Su nombre es Adriana, tiene 71 años y es feliz. Con la sonrisa en la boca y ese brillo nostálgico en la mirada, dice que está satisfecha con su vida. Es tajante: no se arrepiente de nada. Aunque piensa en silencio unos segundos y rectifica: “bueno, a lo mejor no hubiera fumado tanto… o no hubiera comenzado”. Todavía recuerda que empezó a fumar cuando se casó con el amor de su vida: un escritor. “El fumaba mucho”. Ella nada más empezó con uno o dos cigarros al día. “En esa época no había tanta conciencia. “Se fumaba en las discotecas, incluso en frente de los niños”, rememora como queriéndose excusar.

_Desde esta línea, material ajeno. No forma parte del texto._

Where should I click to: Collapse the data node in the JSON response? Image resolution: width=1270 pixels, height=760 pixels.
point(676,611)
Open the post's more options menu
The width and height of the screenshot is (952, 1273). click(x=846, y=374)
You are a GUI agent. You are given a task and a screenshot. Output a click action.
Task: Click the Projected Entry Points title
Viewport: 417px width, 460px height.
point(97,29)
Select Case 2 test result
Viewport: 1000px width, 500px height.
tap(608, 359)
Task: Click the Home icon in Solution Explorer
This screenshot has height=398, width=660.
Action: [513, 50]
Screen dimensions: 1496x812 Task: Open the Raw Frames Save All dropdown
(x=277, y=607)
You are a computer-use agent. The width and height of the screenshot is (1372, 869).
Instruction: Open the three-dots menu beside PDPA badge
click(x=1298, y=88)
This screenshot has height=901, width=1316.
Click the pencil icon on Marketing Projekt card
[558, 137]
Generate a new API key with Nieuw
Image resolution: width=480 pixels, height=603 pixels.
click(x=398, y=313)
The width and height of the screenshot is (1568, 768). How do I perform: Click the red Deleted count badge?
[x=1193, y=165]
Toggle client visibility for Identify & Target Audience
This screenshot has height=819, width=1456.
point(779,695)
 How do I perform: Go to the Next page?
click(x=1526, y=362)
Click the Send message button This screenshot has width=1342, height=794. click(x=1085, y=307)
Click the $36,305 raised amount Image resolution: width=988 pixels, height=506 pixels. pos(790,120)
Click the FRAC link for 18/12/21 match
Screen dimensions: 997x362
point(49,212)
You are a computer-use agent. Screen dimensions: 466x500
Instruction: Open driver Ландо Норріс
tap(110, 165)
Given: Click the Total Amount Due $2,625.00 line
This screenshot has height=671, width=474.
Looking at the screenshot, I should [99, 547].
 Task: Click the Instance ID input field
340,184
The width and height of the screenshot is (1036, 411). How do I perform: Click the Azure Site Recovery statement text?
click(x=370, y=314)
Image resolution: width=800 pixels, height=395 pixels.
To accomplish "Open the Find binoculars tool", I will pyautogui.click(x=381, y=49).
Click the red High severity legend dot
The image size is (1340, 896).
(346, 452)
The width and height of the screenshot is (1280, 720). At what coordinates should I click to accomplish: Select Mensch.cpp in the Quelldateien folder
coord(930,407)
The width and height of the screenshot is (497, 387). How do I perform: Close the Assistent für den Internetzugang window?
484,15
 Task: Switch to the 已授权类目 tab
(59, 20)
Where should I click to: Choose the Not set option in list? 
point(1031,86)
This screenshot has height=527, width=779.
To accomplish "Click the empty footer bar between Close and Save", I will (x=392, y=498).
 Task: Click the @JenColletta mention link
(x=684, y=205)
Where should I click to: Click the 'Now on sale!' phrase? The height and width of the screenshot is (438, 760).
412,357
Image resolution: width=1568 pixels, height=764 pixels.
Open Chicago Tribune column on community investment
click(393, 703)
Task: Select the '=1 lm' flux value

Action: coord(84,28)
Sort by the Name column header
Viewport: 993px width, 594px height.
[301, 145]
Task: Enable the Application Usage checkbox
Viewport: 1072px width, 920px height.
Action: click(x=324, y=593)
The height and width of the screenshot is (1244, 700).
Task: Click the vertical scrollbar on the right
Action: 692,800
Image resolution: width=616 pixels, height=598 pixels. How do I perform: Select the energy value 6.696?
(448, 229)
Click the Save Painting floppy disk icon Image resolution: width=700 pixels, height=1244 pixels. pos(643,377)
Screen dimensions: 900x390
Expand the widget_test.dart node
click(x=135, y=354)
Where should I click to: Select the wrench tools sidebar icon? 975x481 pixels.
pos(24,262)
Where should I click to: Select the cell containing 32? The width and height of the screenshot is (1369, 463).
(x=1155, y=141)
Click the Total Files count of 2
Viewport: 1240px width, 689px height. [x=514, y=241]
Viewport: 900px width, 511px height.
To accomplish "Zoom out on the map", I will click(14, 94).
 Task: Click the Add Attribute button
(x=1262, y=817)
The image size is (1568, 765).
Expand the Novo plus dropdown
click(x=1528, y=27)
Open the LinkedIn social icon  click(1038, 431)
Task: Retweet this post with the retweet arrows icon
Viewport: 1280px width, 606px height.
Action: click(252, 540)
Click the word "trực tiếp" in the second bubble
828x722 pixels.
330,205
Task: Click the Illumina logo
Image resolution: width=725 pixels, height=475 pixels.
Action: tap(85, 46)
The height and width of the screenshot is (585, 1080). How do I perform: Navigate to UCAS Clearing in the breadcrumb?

A pesar de las advertencias de su madre, durante 37 años el cigarro fue su fiel compañero. La acompañó en las fiestas con los amigos, fue el perfecto complemento para su café de media tarde, viajó con ella por el mundo y le sirvió de inspiración en el arte. Era casi su amante. Pero como los malos amantes, le causó mucho daño. Le empezó a destrozar la vida. Primero se llevó a su esposo: cáncer de pulmón. Poco después le diagnosticaron EPOC. “Es como si te estuvieras secando por dentro. Es horrible, pierdes el sentido del olfato, se te caen los dientes, y te empiezas a enfermar de todo”, recuerda Adriana.

No podía seguir así. “No podía hacerle eso a mis hijos, no podrían soportar una muerte más”. Así que, por sus pistolas, dejó de fumar de un día para otro. Sí, de un día para otro. Para conservar su familia. Todavía recuerda las postrimerías de la decisión: “Subí de peso, estaba de malas, enojada, agresiva y un año después vino la depresión”. Recuerda que tomó clases de canto para fortalecer sus pulmones, se puso a dieta para bajar de peso y respirar mejor, y fue con un psiquiatra para tratar el enojo y la depresión.

Tomó tiempo, pero empezó a sentirse mejor. Dejó de cargar los inhaladores en la bolsa, vio cómo su piel y su cutis mejoraban. “Soy una vanidosa”, ríe mientras lo comenta. Los alimentos le empezaron a saber mejor, y sus nietos le hicieron el mejor cumplido: “Qué bueno que ya no fumas, abuela”.

Aunque a momentos parece que habla con nostalgia del cigarro, sabe que ya no lo necesita. Por eso se atreve a confesar que tiene cigarros en casa para recordarse a si misma de que fue una decisión correcta. “Verlos me da fuerza, me siento empoderada”, menciona. Esta aprovechando esta fuerza para tejer, bordar y hacer crochet con sus nietos, también para escribir una crónica del viaje en Combi que hizo con su esposo a Europa en los setenta. “Es lo que les puedo dejar a mis nietos, eso y que me vean como una mujer fuerte e independiente”.